TASK GOAL:
Reproduce the following data word for word, leaving out the pictures.

STORED DATA:
------------------------------

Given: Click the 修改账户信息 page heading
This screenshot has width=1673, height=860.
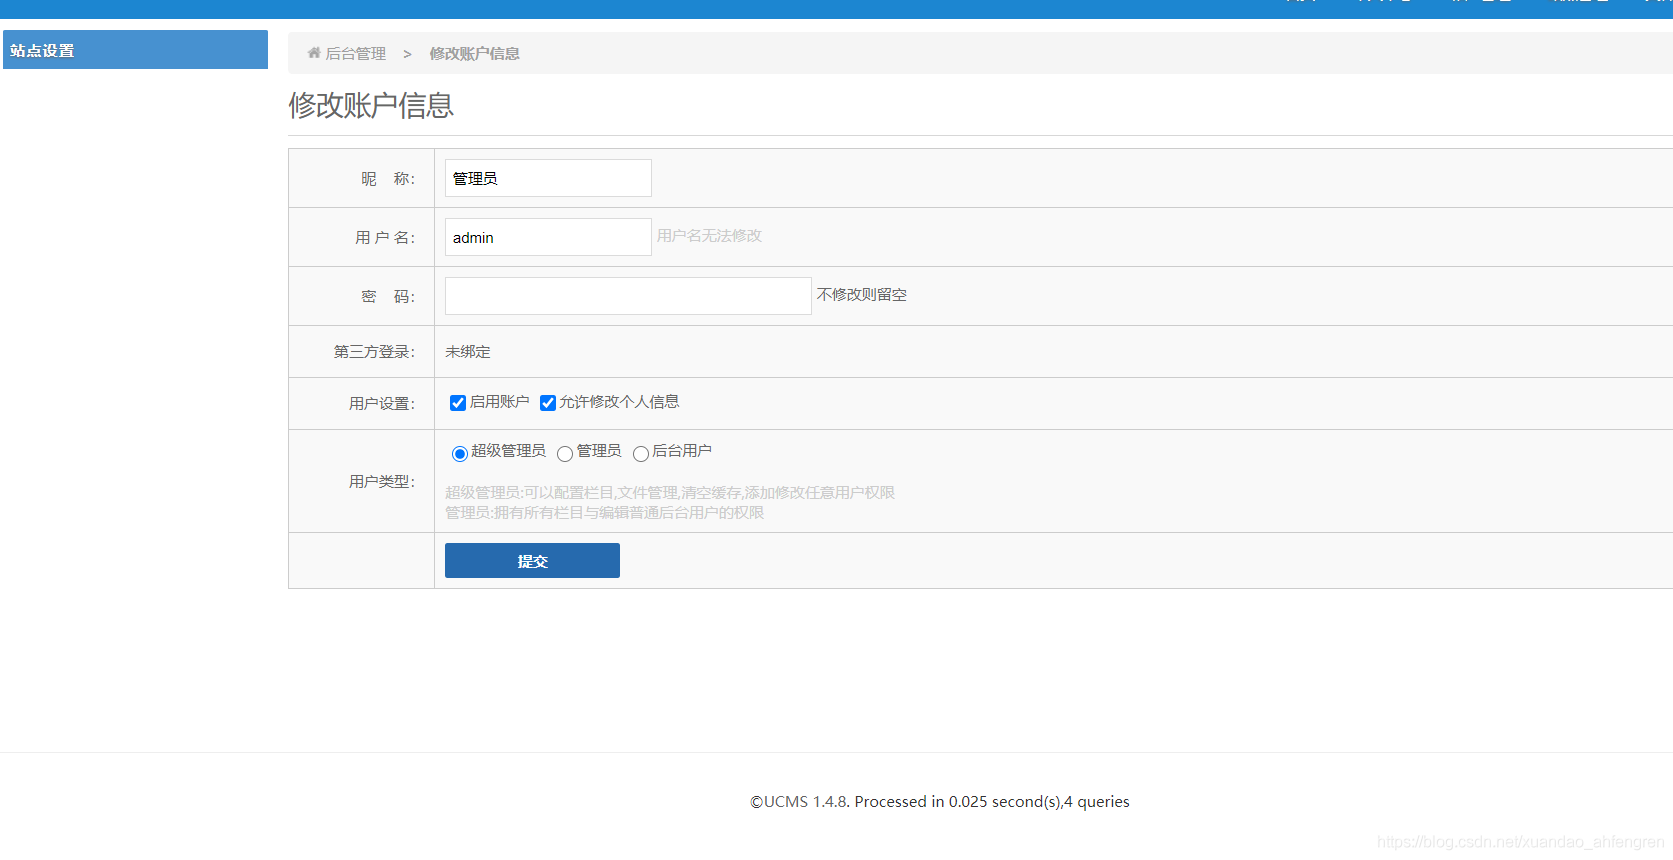Looking at the screenshot, I should tap(371, 105).
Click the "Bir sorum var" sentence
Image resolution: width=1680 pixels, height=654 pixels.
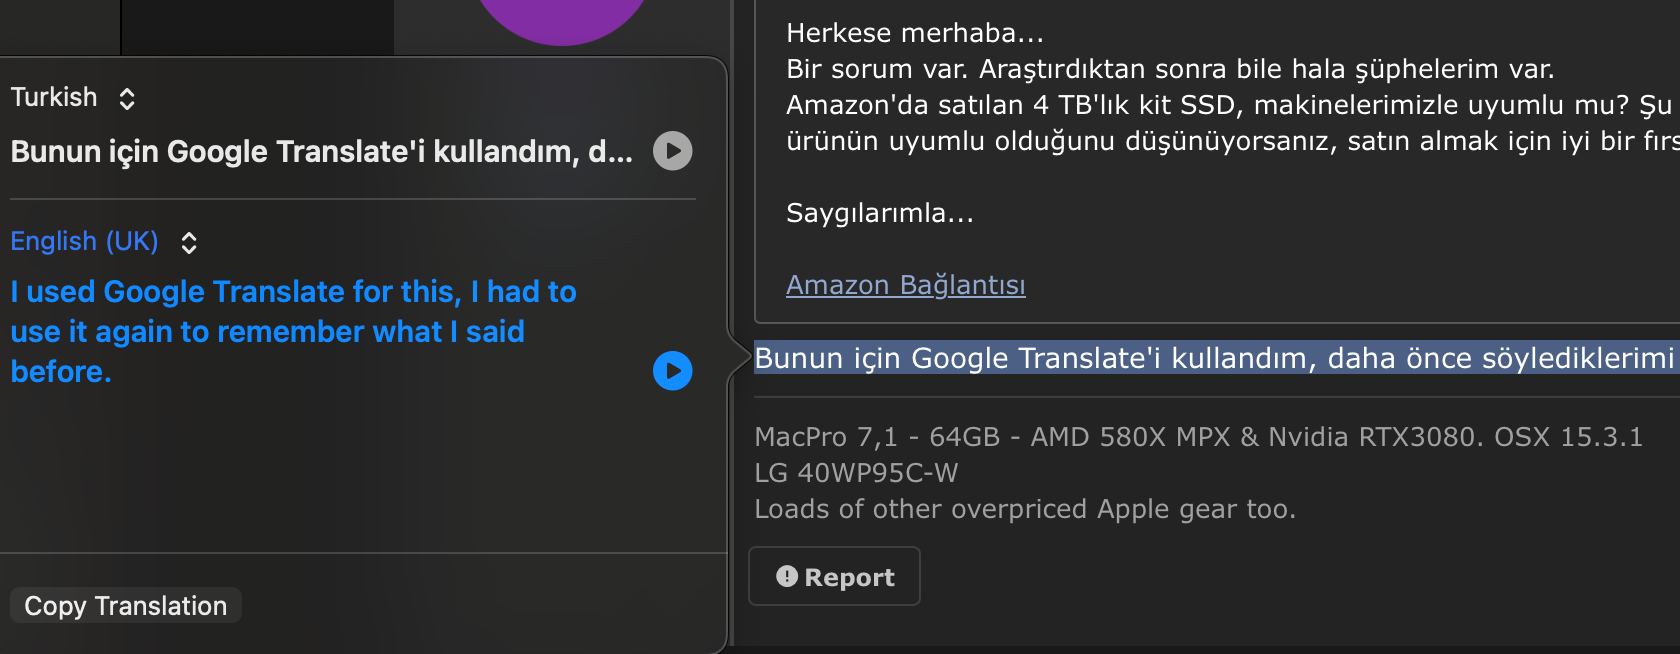point(1169,69)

------------------------------

WRITTEN RESPONSE:
Given: Click the 修改账户信息 page heading
This screenshot has width=1673, height=860.
Looking at the screenshot, I should tap(371, 105).
Click the "Bir sorum var" sentence
Image resolution: width=1680 pixels, height=654 pixels.
point(1169,69)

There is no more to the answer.